Laminar profile of GluA2 (green) costained with PV, CB, and CR (red) in macaque V1. There are different coexpression patterns of GluA2 with the three classes of inhibitory interneurons: high colocalization for PV (yellow double-stained cells present in all layers) and low for CB and CR. Note that CB-intense and CR-IR cells show no costaining, indicating a lack of GluA2 expression in all layers (left, red-only cells). Also note the presence of a CB-weak population of neurons in intermediate layers that are thought to be excitatory and that express GluA2 (middle left, weak yellow labeling).

PV-IR cells

PV-IR cell bodies were located in all layers, with distinctive bands of higher cell densities in layers II/III, IVc, and VI (Figs. 1, 3), as is expected for chandelier cells and basket cells, known to express PV (Van Brederode et al., 1990; Condé et al., 1994; Burkhalter, 2008; Disney and Aoki, 2008).
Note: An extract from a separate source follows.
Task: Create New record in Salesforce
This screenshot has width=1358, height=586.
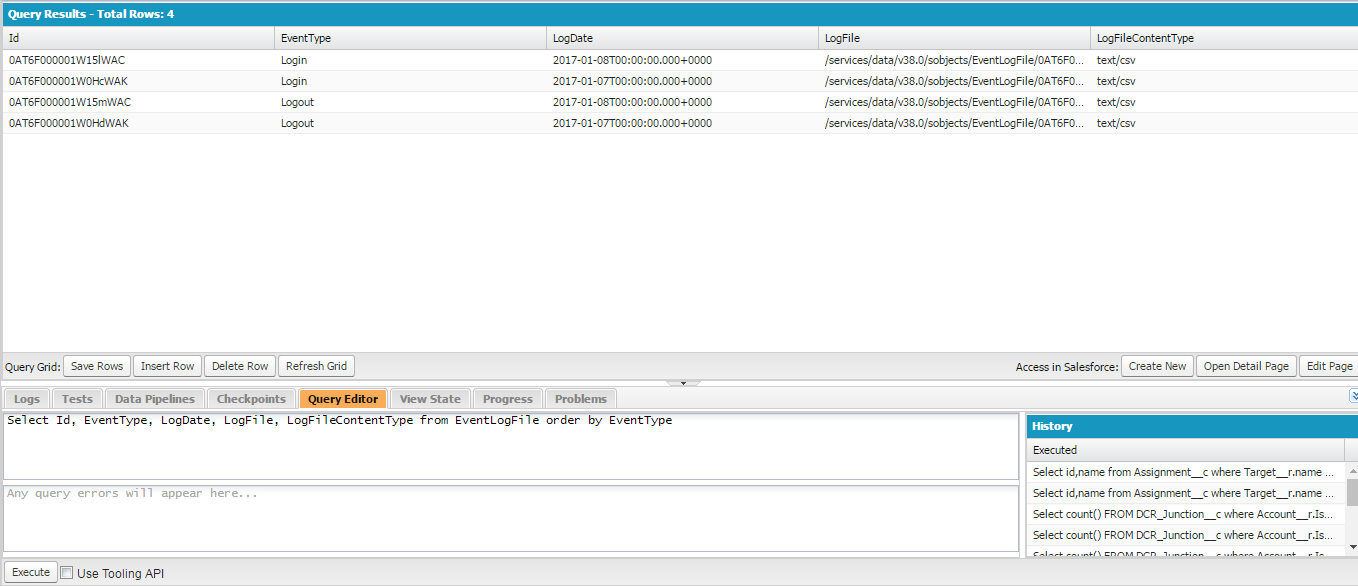Action: [1156, 365]
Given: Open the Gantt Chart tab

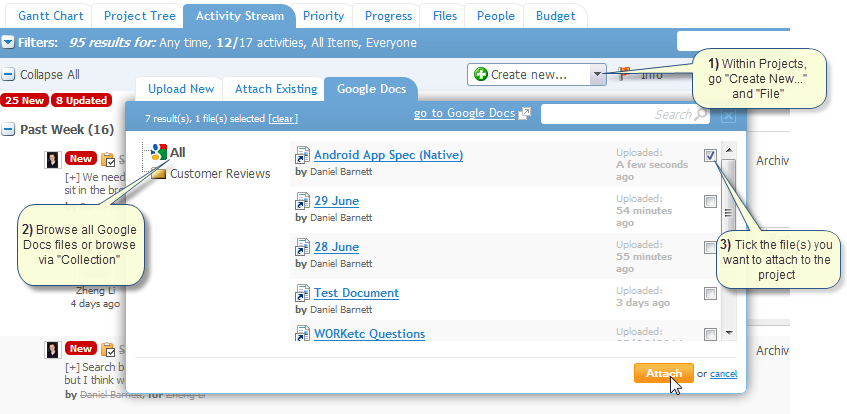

We investigated the expression of AMPAR (GluA1 through GluA4) subunits by PV-IR cells (Fig. 4). Our analysis was based on 157 of 160 (two monkeys × four receptors × four sagittal locations × five layer locations) stacks, and three stacks with damage to layer I were removed (see Materials and Methods). We first examined whether there were differences in the density (proportion of voxels above the threshold) of the PV stain between the different colocalization conditions (GluA1 through GluA4), but found that PV density was similar (one-way ANOVA, F(3,153) = 1.322, p > 0.25), so that normalizations were unnecessary.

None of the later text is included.